From the records below, please repeat exactly the line that has "The image size is (578, 457).", the line that has "This screenshot has height=330, width=270.", and every line between them, and nothing else.

━━━ ENTRIES PROVIDED ━━━

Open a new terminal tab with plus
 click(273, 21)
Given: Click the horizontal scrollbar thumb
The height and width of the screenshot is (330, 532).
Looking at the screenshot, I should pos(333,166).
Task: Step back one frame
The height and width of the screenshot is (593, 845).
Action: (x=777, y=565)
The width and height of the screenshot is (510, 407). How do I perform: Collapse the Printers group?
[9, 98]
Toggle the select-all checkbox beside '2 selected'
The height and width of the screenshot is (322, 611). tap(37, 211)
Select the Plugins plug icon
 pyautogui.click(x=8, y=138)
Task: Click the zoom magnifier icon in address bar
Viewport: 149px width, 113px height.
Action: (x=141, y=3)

━━━
━━━ ENTRIES PROVIDED ━━━

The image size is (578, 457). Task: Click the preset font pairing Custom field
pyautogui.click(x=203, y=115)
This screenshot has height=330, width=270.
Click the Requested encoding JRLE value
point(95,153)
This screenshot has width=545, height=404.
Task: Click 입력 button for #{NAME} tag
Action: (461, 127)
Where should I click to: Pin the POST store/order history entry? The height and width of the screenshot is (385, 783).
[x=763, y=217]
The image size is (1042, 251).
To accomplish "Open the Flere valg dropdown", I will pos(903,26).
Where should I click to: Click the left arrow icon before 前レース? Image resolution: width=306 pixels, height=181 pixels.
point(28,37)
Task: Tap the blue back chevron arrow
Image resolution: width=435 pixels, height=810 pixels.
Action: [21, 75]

━━━

--- WRITTEN RESPONSE ---
The image size is (578, 457). Task: Click the preset font pairing Custom field
pyautogui.click(x=203, y=115)
This screenshot has height=330, width=270.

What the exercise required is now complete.